▶ [About this task]: Copy the whole text on RNA sequencing for tumor immune repertoire profiling word for word.

▶ [Quoted passage]:
* * * * * * * * *

03/10/2021

Leveraging RNA Sequencing for Scalable Tumor Immune Repertoire Profiling

AACR Annual Meeting 2021 Presentation
Authors Taylor S. Harding, Brittany Mineo, Jenna Malinauskas, Jason Perera, and Aly A. Khan

Background: Therapeutic strategies that modulate the interaction between tumors and tumor-infiltrating lymphocytes (TILs), such as checkpoint blockade, have tremendous promise but yield clinical responses in only a subset of patients. Accumulating evidence indicates that better characterizing TILs using repertoire-sequencing (rep-seq) may aid in predicting immunotherapy outcomes. However, repertoire profiling of the immune infiltrate is often implemented as a stand-alone assay or via single-cell sequencing, which can be difficult to incorporate into diagnostic platforms at scale. We developed and optimized a method to integrate immune repertoire profiling into a high-volume RNA-seq pipeline. Our approach yields accurate quantification of abundant TIL receptors without diminishing the clinical value of the remaining transcriptome. Here, we demonstrate the capabilities of our method in 500 TCR/BCR repertoires from a diverse cohort of tumor samples.

Methods: Hybrid capture probes tiling T-cell and B-cell receptor (TCR and BCR) genes were used to enrich immune receptor transcripts detected by the Tempus RNA-seq workflow. Receptor sequences were aligned, assembled, and annotated against IMGT reference sequences using the TRUST4 assembly tool. Shannon Entropy was calculated to evaluate repertoire evenness. Richness (productive clonotypes) and immune infiltration predictions were correlated with a one-tailed Pearson correlation coefficient (95% CI).

* * * * * * * * *

▶ [Provided material]:
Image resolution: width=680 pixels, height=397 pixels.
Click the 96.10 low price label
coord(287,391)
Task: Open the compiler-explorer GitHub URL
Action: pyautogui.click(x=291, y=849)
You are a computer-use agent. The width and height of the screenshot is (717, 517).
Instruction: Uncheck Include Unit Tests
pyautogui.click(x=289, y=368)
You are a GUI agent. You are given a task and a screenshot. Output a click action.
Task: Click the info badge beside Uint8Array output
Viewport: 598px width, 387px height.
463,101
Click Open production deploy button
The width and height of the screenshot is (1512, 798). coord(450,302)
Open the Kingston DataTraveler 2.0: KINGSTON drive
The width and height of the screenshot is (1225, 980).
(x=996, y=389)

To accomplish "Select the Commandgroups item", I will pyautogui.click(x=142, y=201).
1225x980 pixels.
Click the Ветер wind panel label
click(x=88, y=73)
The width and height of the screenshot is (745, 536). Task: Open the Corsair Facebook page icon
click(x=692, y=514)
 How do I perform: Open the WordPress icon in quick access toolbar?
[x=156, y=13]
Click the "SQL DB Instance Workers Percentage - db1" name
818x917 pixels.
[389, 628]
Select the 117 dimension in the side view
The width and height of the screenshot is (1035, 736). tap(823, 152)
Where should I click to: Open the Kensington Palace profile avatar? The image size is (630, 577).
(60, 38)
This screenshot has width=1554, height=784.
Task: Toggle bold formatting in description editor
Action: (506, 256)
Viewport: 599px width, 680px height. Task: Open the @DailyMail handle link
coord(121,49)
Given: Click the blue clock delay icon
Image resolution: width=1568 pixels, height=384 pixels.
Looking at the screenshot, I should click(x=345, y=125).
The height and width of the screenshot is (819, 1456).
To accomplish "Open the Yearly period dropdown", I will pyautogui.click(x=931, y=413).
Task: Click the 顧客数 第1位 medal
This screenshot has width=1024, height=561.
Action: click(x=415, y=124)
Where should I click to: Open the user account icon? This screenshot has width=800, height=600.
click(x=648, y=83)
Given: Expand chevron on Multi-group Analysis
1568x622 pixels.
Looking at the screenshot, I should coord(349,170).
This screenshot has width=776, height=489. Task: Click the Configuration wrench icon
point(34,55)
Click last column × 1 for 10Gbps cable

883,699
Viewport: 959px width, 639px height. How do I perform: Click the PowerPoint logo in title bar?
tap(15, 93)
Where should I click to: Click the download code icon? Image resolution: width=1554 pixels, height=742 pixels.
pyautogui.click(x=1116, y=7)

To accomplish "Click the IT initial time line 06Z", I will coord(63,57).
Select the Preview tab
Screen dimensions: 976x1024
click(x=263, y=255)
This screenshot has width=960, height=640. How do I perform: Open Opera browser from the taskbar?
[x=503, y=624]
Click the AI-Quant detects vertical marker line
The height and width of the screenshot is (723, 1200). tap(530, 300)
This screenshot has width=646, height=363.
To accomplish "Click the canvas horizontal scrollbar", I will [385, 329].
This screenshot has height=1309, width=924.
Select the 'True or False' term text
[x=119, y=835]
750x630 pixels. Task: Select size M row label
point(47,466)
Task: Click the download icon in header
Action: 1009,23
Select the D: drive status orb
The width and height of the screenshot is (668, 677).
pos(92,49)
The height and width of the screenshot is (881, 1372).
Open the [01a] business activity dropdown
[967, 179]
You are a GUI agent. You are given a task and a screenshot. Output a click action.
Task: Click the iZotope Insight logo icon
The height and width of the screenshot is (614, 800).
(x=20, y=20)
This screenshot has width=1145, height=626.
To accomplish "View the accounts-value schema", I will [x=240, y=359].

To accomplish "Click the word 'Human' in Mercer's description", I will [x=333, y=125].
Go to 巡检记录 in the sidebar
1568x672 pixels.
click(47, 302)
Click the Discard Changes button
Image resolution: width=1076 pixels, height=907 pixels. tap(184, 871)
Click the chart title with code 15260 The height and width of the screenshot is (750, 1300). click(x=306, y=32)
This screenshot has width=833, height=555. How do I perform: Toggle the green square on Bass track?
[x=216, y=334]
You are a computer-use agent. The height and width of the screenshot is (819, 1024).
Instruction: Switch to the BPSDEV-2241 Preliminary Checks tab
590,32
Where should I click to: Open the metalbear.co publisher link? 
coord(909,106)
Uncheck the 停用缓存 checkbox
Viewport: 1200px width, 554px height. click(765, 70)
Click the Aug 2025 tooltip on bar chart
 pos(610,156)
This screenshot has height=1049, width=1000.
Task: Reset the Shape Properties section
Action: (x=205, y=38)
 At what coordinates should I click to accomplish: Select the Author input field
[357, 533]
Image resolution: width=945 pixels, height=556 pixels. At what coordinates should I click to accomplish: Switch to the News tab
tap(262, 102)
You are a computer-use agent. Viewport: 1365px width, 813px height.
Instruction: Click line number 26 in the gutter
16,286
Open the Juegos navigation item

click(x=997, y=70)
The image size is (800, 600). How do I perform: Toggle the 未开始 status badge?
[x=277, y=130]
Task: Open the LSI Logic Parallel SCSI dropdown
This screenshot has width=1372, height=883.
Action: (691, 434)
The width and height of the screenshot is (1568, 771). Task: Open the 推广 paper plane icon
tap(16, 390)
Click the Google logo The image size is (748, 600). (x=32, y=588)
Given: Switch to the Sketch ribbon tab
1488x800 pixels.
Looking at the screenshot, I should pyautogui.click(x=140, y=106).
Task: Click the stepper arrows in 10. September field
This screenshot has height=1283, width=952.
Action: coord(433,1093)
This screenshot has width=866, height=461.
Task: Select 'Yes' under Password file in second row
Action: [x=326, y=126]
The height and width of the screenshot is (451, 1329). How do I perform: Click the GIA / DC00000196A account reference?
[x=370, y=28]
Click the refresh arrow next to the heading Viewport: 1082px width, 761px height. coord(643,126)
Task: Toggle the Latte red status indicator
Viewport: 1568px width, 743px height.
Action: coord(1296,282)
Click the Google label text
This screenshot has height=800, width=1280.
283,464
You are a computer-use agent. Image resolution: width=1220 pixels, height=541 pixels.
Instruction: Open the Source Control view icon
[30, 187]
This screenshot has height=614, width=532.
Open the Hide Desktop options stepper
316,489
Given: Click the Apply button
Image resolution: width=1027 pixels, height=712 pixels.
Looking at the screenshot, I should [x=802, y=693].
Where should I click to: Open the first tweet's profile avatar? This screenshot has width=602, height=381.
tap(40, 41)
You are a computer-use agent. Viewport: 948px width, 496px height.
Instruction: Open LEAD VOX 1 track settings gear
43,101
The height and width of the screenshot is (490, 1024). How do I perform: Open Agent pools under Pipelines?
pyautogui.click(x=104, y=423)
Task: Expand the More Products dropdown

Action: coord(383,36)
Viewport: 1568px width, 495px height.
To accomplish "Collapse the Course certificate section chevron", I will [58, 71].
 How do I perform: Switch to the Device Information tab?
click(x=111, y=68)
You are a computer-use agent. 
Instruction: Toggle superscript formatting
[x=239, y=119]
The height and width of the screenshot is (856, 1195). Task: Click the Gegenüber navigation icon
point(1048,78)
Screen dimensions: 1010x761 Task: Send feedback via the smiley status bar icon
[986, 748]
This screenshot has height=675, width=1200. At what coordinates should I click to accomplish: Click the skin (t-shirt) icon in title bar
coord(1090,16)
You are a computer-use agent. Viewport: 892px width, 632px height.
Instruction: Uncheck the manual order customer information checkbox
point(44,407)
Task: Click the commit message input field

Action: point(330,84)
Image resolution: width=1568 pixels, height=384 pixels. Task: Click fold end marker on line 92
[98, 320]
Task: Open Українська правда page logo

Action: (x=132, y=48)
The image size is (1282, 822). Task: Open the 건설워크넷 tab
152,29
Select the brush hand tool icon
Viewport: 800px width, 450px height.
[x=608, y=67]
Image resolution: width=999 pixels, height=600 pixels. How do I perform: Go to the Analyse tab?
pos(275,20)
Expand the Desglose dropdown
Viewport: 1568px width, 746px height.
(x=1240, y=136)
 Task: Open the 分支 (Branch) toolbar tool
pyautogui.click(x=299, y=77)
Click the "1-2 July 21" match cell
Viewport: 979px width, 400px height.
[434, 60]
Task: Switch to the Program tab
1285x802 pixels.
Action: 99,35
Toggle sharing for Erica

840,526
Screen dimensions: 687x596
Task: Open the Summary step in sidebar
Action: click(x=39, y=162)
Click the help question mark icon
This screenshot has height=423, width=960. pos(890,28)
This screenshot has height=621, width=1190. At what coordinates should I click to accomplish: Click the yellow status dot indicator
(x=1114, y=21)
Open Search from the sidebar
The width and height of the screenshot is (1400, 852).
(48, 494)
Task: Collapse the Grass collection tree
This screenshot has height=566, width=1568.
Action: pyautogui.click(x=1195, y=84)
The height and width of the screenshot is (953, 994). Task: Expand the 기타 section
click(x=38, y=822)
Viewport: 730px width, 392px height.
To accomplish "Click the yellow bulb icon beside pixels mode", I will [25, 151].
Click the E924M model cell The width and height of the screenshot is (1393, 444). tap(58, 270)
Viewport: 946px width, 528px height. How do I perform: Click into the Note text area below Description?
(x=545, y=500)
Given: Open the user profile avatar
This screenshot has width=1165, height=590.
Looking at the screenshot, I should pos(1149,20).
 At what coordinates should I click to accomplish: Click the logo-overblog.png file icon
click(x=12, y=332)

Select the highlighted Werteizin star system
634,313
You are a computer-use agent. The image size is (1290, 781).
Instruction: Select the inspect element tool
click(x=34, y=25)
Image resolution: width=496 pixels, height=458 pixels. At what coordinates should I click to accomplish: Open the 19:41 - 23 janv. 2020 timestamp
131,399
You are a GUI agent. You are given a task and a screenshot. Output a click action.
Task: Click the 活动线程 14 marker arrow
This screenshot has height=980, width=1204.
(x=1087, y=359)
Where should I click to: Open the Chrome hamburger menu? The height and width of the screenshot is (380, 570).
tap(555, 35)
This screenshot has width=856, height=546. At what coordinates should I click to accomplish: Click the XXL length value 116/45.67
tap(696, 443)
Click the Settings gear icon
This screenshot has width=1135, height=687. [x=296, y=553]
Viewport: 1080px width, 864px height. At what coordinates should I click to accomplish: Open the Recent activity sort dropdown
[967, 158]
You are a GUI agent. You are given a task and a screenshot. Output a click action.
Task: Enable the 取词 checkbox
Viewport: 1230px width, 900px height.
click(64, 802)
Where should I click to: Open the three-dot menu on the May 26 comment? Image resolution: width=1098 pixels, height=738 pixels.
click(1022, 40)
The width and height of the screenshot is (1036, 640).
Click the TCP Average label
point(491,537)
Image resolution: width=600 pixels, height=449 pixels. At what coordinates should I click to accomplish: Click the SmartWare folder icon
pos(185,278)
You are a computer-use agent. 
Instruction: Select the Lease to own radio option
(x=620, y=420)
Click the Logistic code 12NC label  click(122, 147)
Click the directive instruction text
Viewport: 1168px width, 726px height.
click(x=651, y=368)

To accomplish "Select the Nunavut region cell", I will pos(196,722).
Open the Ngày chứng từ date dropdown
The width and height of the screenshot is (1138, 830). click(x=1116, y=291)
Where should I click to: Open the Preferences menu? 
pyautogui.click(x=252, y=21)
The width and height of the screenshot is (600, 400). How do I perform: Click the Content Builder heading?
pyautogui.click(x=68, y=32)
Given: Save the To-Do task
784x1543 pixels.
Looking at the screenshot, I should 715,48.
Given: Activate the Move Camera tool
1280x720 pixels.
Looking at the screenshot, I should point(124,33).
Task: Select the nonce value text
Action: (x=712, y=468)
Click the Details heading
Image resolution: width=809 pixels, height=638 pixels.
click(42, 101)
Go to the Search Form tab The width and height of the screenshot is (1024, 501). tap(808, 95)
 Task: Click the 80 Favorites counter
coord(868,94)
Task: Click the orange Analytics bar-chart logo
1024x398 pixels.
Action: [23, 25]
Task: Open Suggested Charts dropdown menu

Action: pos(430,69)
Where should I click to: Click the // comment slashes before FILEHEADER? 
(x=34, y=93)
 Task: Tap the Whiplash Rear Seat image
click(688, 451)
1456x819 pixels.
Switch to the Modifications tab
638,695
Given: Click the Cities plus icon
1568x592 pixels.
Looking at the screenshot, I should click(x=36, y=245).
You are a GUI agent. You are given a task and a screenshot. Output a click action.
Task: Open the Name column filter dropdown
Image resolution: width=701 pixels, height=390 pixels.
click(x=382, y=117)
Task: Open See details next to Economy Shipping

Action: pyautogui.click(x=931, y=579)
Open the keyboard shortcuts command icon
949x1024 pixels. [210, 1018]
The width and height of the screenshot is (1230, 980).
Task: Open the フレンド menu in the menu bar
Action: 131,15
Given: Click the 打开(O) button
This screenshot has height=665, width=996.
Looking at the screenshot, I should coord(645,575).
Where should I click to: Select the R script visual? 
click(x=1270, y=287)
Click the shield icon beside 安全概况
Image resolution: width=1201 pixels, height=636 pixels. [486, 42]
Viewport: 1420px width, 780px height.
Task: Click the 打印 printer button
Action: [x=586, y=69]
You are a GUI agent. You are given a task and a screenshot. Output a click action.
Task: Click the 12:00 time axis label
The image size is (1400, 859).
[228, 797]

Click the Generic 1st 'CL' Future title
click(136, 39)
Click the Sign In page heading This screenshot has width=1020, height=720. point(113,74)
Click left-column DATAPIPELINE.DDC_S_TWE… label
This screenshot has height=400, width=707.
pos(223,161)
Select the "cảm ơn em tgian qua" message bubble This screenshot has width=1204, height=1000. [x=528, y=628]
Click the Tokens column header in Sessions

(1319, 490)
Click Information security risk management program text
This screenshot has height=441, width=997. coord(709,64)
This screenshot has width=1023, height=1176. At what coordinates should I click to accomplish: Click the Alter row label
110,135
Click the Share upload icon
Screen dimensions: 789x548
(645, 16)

* * * * * * * * *

▶ [Solution]:
03/10/2021

Leveraging RNA Sequencing for Scalable Tumor Immune Repertoire Profiling

AACR Annual Meeting 2021 Presentation
Authors Taylor S. Harding, Brittany Mineo, Jenna Malinauskas, Jason Perera, and Aly A. Khan

Background: Therapeutic strategies that modulate the interaction between tumors and tumor-infiltrating lymphocytes (TILs), such as checkpoint blockade, have tremendous promise but yield clinical responses in only a subset of patients. Accumulating evidence indicates that better characterizing TILs using repertoire-sequencing (rep-seq) may aid in predicting immunotherapy outcomes. However, repertoire profiling of the immune infiltrate is often implemented as a stand-alone assay or via single-cell sequencing, which can be difficult to incorporate into diagnostic platforms at scale. We developed and optimized a method to integrate immune repertoire profiling into a high-volume RNA-seq pipeline. Our approach yields accurate quantification of abundant TIL receptors without diminishing the clinical value of the remaining transcriptome. Here, we demonstrate the capabilities of our method in 500 TCR/BCR repertoires from a diverse cohort of tumor samples.

Methods: Hybrid capture probes tiling T-cell and B-cell receptor (TCR and BCR) genes were used to enrich immune receptor transcripts detected by the Tempus RNA-seq workflow. Receptor sequences were aligned, assembled, and annotated against IMGT reference sequences using the TRUST4 assembly tool. Shannon Entropy was calculated to evaluate repertoire evenness. Richness (productive clonotypes) and immune infiltration predictions were correlated with a one-tailed Pearson correlation coefficient (95% CI).